Addresses (but does not close) #46.

dkg commented 3 years ago

note: when i run this against data.bib in the the-encryption-compendium.github.io repo, i get the following outcome:

duplicate IDs: {'obama_coalition_2016', 'noauthor_considerations_2016'}

The obama_coalition_2016 entries look like this:

@misc{obama_coalition_2016,
    title = {Coalition {Letter} to {President} {Obama} 04/11/2016},
    url = {https://www.accessnow.org/cms/assets/uploads/2016/04/Encryption-Letter.pdf},
    language = {English},
    collaborator = {Obama, Barack},
    month = apr,
    year = {2016},
    keywords = {2010s, Backdoors, Compliance with Court Orders Act},
}
[…]
@misc{obama_coalition_2016,
    title = {Coalition {Letter} to {President} {Obama} 10/27/2016},
    collaborator = {Obama, Barack},
    month = oct,
    year = {2016},
    keywords = {2010s, Access Now, Apple, Backdoors, EFF, International},
}

These seem to be distinct documents, though there is so little data about the second one i don't know what it is. I think it's this followup to the https://savecrypto.org/ petition.

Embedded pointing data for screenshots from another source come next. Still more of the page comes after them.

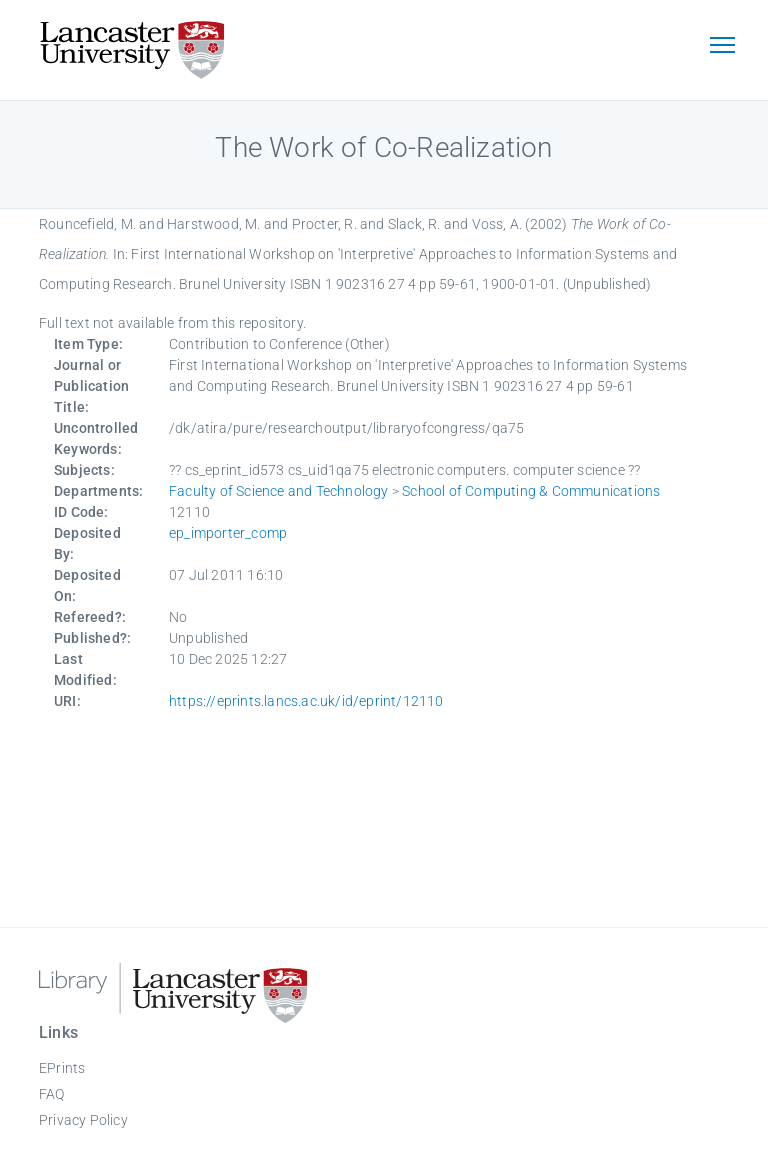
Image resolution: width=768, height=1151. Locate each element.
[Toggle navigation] (722, 47)
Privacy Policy (83, 1120)
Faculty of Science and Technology (279, 491)
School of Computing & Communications (531, 491)
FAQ (52, 1094)
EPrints (62, 1068)
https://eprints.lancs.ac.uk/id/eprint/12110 (306, 701)
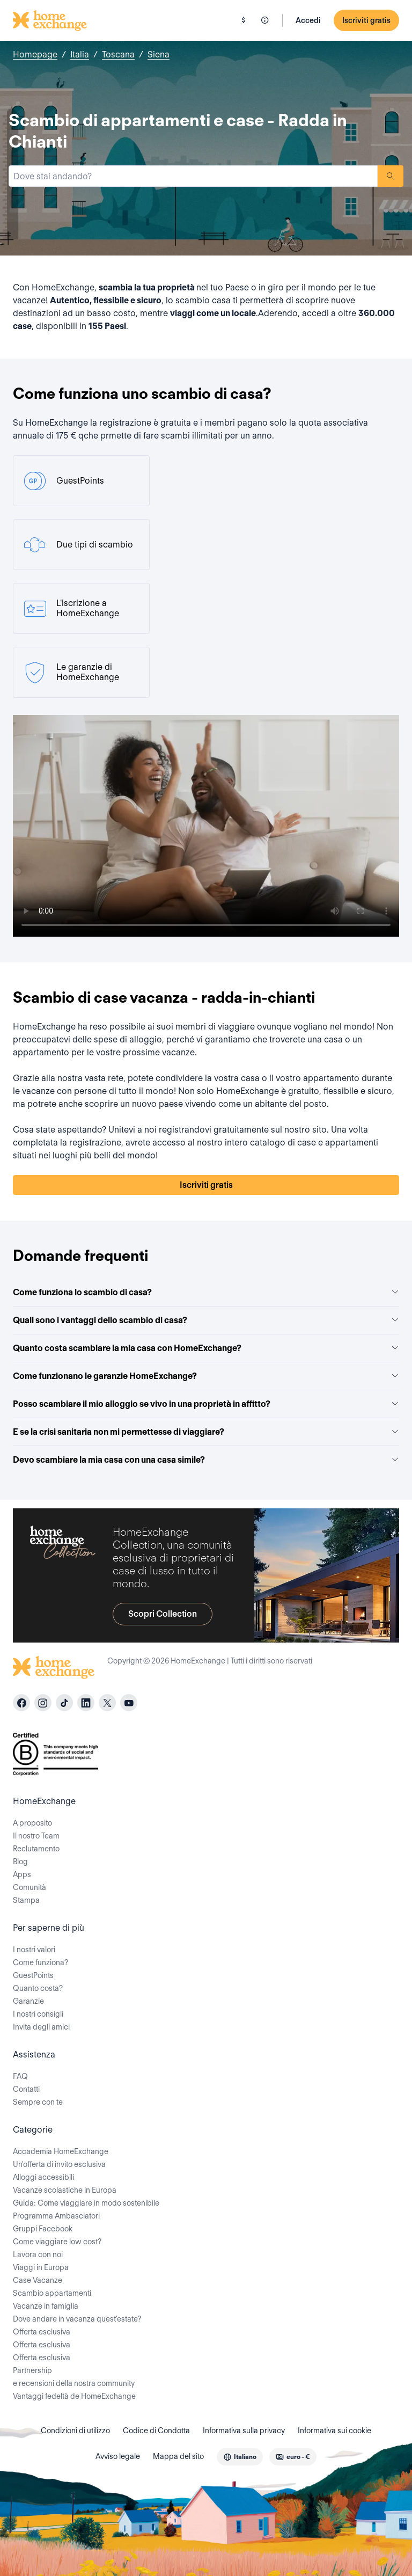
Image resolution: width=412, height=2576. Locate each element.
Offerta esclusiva (41, 2331)
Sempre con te (38, 2102)
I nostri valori (34, 1949)
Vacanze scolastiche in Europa (64, 2190)
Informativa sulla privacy (244, 2430)
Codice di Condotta (156, 2430)
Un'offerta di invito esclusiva (59, 2164)
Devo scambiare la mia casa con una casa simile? (206, 1460)
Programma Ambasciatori (56, 2216)
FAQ (20, 2076)
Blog (20, 1861)
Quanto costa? (38, 1988)
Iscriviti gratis (366, 20)
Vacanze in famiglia (45, 2306)
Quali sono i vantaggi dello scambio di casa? (206, 1320)
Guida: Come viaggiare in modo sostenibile (86, 2203)
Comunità (29, 1887)
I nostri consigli (38, 2014)
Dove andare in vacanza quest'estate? (77, 2319)
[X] (107, 1702)
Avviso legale (117, 2456)
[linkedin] (85, 1702)
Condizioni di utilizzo (75, 2430)
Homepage (35, 54)
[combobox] (193, 176)
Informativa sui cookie (334, 2430)
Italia (79, 54)
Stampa (26, 1900)
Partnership (32, 2370)
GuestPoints (33, 1975)
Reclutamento (36, 1848)
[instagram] (43, 1702)
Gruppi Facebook (42, 2228)
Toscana (118, 54)
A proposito (32, 1823)
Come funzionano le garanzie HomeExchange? (206, 1376)
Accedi (308, 20)
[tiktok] (64, 1702)
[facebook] (21, 1702)
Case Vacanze (37, 2280)
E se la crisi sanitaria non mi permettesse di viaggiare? (206, 1432)
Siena (159, 54)
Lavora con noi (38, 2254)
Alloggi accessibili (43, 2177)
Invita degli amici (41, 2027)
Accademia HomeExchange (60, 2151)
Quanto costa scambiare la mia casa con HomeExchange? (206, 1348)
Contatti (26, 2089)
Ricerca (390, 176)
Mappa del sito (178, 2456)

and the noauthor_considerations_2016 entries look like this:

@misc{noauthor_considerations_2016,
    title = {Considerations for {Encryption} in {Public} {Safety} {Radio} {Systems}},
    publisher = {Federal Partnership for Interoperable Communications},
    month = sep,
    year = {2016},
    keywords = {2010s, Public Safety Radios},
}
[…]
@misc{noauthor_considerations_2016,
    title = {Considerations for {Encryption} in {Public} {Safety} {Radio} {Systems}},
    url = {https://www.dhs.gov/sites/default/files/publications/20160830_fact_sheet_considerations_final_draft508_0.pdf},
    language = {en},
    publisher = {Federal Partnership for Interoperable Communications},
    month = sep,
    year = {2016},
    note = {Two-pager explanatory document},
    keywords = {2010s, Department of Homeland Security, Encryption Standards, Public Safety, Public Safety Radios},
}

I think this pair is a duplicate, and the first one should be deleted from the file.

kernelmethod commented 3 years ago

Thanks for making this! Sorry it took a bit to get around to looking at it. It looks good to me though. I've just deleted the duplicate you found from Zotero, so that should hopefully no longer be an issue.